На улице быстро темнело, сторож вновь повторял молитву «Ангел Божий». В окне бледно светилось лицо княжны. Мнимая нищенка подняла глаза вверх и двинулась к воротам. Страж был занят молитвой и не заметил, как скрипнули ворота и князь проскользнул во двор. Там было тихо. Все в доме в это время разошлись по комнатам, никого не было и на лестнице. Князь оглянулся и пошел к хорошо знакомой ему комнате. Его помимо воли охватывала тревога, всякий звук, всякий скрип дверей откликались в нем, заставляя сильнее биться сердце. Он подошел к двери, остановился и начал бормотать что-то под нос, будто молясь.

Постоял минутку, но ему никто не открывал. Он начал молиться громче, заглянул в комнату. Княжна все еще стояла у окна. Чтобы обратить на себя внимание, Януш промолвил:

— Подайте, Христа ради, шелег несчастной.

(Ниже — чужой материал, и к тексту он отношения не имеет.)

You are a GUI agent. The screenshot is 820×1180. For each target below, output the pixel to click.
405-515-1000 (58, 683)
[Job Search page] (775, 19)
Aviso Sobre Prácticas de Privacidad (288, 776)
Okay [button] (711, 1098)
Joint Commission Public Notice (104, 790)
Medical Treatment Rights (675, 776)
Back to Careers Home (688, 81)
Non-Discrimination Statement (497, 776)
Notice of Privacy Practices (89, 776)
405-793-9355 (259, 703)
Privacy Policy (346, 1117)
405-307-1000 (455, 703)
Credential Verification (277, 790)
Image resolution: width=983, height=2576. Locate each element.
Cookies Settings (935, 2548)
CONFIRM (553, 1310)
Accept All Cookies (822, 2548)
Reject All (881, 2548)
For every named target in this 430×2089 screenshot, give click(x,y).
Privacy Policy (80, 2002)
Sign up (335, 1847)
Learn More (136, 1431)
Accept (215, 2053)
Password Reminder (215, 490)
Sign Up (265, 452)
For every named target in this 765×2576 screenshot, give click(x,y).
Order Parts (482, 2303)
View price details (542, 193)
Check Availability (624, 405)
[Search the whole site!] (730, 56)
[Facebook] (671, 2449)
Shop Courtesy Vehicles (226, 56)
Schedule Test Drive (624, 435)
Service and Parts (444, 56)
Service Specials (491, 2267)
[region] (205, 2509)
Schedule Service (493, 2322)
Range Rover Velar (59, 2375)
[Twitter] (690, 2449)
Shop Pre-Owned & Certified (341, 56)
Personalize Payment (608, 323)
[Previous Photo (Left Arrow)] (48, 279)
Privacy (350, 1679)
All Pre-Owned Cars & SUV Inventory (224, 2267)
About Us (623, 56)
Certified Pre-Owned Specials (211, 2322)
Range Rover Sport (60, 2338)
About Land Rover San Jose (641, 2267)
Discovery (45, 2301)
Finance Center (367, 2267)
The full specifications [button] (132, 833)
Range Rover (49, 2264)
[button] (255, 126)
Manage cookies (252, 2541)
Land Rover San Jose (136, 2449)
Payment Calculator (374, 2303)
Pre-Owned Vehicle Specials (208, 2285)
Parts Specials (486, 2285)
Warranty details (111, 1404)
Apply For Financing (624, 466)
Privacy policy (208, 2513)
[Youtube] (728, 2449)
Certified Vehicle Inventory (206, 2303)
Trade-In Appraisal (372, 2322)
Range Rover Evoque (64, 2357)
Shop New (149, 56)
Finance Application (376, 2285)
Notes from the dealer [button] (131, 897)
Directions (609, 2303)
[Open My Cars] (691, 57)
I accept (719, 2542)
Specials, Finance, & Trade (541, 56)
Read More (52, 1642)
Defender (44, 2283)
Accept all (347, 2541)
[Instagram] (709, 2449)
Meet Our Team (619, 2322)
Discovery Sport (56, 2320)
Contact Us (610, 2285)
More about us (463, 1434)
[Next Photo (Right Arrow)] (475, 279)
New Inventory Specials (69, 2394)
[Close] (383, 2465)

София стремительно повернулась, оглядела комнату и пошла к дверям.

— Зачем ты пришел? — сказала она, думая, что это Тамила Тамилович. — Уходи! Иди назад, иначе тебя поймают и узнают! Уходи!

Тут Януш открыл свое лицо, которое до этого старательно прикрывал платком. Хотя в комнате уже было сумеречно, княжна узнала, а скорее почувствовала, кто он, закрыла лицо руками и отступила на несколько шагов назад.

— Вот как вы меня встречаете! — тихо проговорил князь Януш.

— Уходи! Уходи! — заговорила София. — За мной следят, выведывают, увидят тебя, и ты натворишь беды себе и мне. Уходи, князь, уходи!

— Я так просто не уйду, — ответил он, — и не за тем я пришел, чтобы уйти ни с чем. Я хочу поговорить с тобой, княжна, потому что твои письма все более тревожат меня. Неужели наши враги так напугали и настроили тебя против нас, что ты отрекаешься от меня?

— Сейчас не время и не место для разговора, — ответила София, — да и некогда объяснять. Я дала слово каштеляну, что не буду видеться с тобой. Уходи, князь, заклинаю тебя, уходи скорей!

— Я не уйду, — ответил Януш, — а останусь здесь, пусть себе Ходкевичи даже прикажут вышвырнуть меня за ворота. Мне нужно поговорить с тобой, София. Я так давно не видел тебя, хочу убедиться, что ты обо мне еще не забыла, не забыла свои прежние обещания.

— О, я все помню! — воскликнула княжна. — Но ради Господа милостивого, ради Святой Троицы, ради всего святого, заклинаю тебя, уходи отсюда, уходи! Узнают тебя, и тогда, ты только подумай, князь, что будут говорить о тебе, обо мне, как только увидят тебя здесь. Тогда быть мне самой разнесчастной, потому что меня заточат в монастыре, окружат стражей, я стану невольницей. Сжалься надо мной, иди, иди отсюда!

Князь не отступался.

— Одно только слово. И я уйду, — сказал он. — Будешь ли ты моей, как раньше была, София, или нет?

— Душой я всегда твоя, — ответила княжна, — но твоей я никогда не буду.

— Как это? Что это значит?

— Я дала клятву и буду верна слову, данному моему дяде, каштеляну, что не буду думать о тебе и надеяться. Не вини меня, князь, не ругай меня, потому что это не моя вина. Это сделали другие, и не ты, князь, а твой отец.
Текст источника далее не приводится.